Emilio Vedova. Sono davvero in pochi a non conoscerlo, è un artista caposaldo della pittura informale.
Veneziano, autodidatta, instancabile sperimentatore.
Nasce sul finire degli anni 10, nel 1919 e tra gli anni Trenta e Quaranta inizia a realizzare dipinti figurativi in cui è comunque già evidente lo slancio emotivo che contraddistinguerà tutte le sue opere successive.

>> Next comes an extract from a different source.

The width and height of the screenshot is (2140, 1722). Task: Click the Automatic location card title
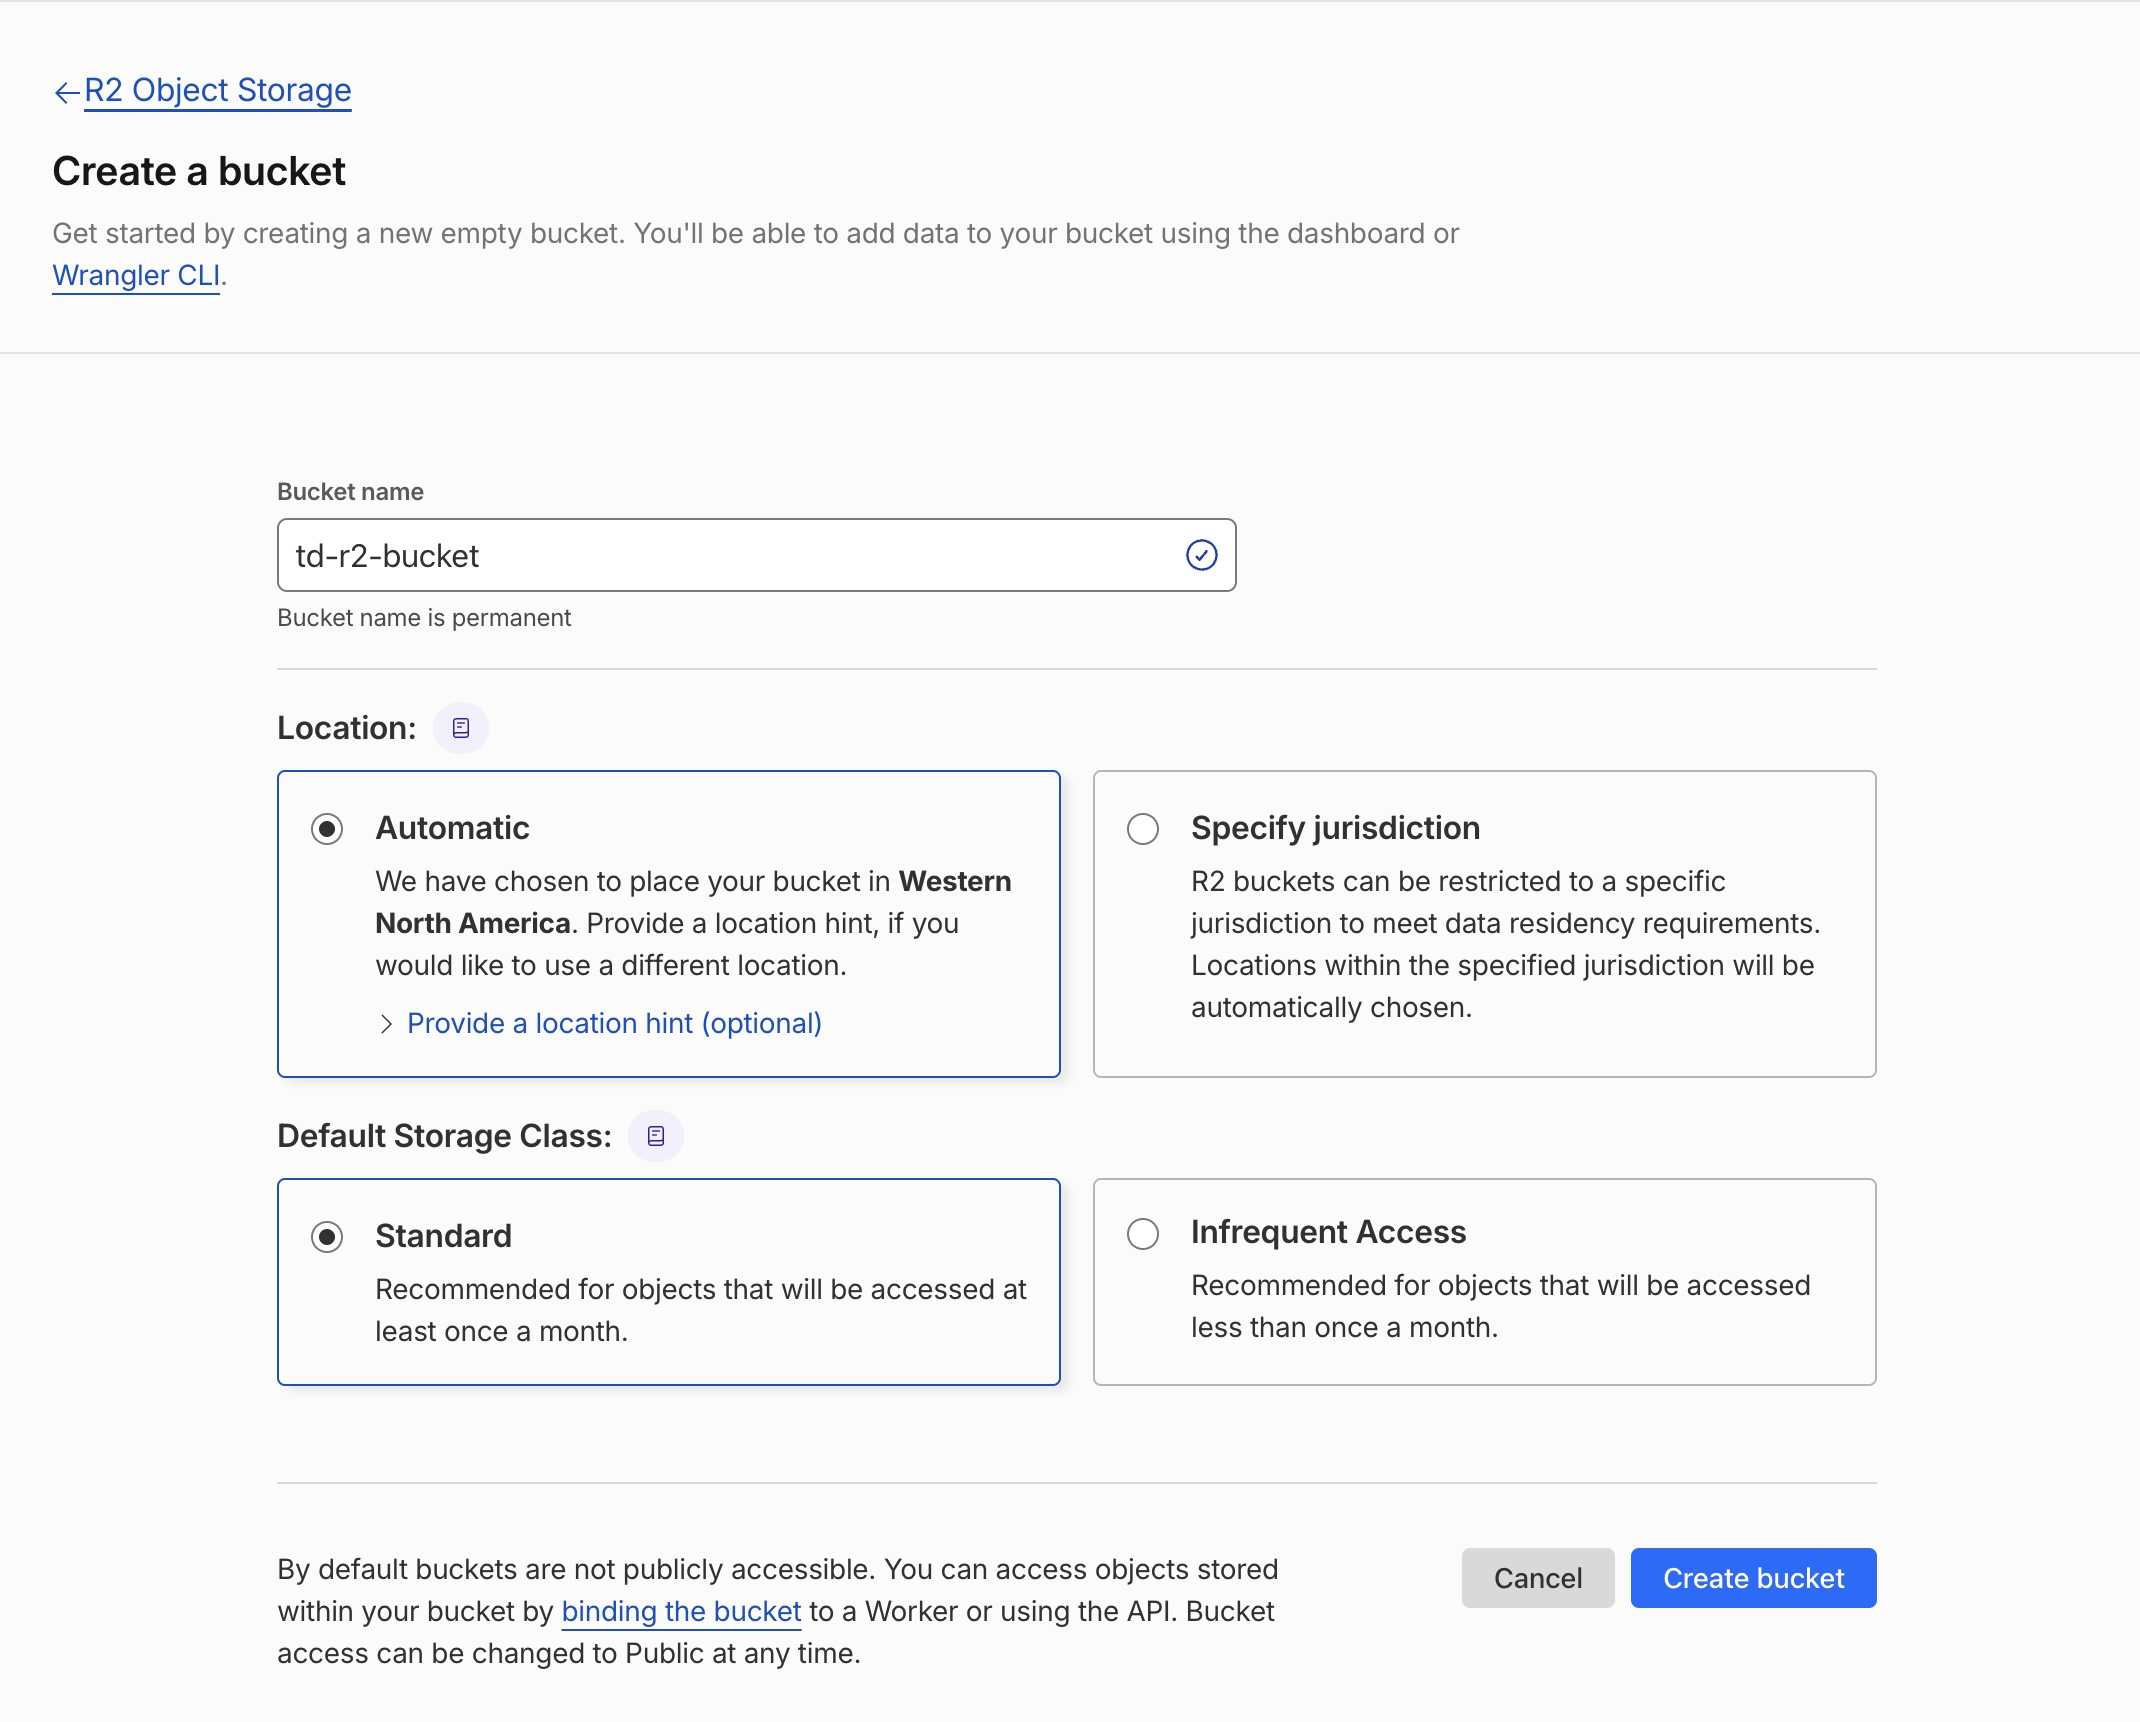coord(452,828)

Poi, negli anni Quaranta lo vediamo protagonista del gruppo Corrente, un movimento che si voleva affrancare dalle ricerche artistiche più tradizionali e consolidate in quel frangente temporale. Nel secondo dopoguerra diventa protagonista assoluto del contingente dell’arte astratta che lo vede in netta contrapposizione con il realismo.
Vedova è uno dei rappresentanti di maggiore rilievo dell’Informale, tendenza che dilagò sia in Europa che negli Stati Uniti negli anni Cinquanta.
Cosa contraddistingue quindi la scelta stilistica informale di Vedova?
In primis l’affrancamento da ogni immagine figurativa, e addirittura delle forme riconoscibili che rimandano a una legittimazione di quella che è un’identicità tangibile. Tutto ciò viene negato nella produzione dell’artista che desidera esplicitare quella che è il conflitto dilaniante che alberga nell’uomo tra le pulsioni dell’inconscio e i dettami sociali, spesso ingabbianti.
Come concretizza questo a livello pittorico?
Vedova da forma a una pittura gestuale. Il suo gesto è assolutamente libero da ogni vincolo. Anche il colore, impiegato puro, partecipa alla composizione da protagonista, anch’esso libero ed emancipato da ogni incasellamento.
Nonostante questa apparente libertà, i quadri a cui dà vita Vedova sono strutturati sapientemente tenendo bene a mente le regole di composizione, spaziali e le teorie del colore.
È proprio grazie a questa sapienza e tensione tra libertà emozionale e controllo del raziocinio che Vedova è riuscito a realizzare opere dal potere espressivo dirompente.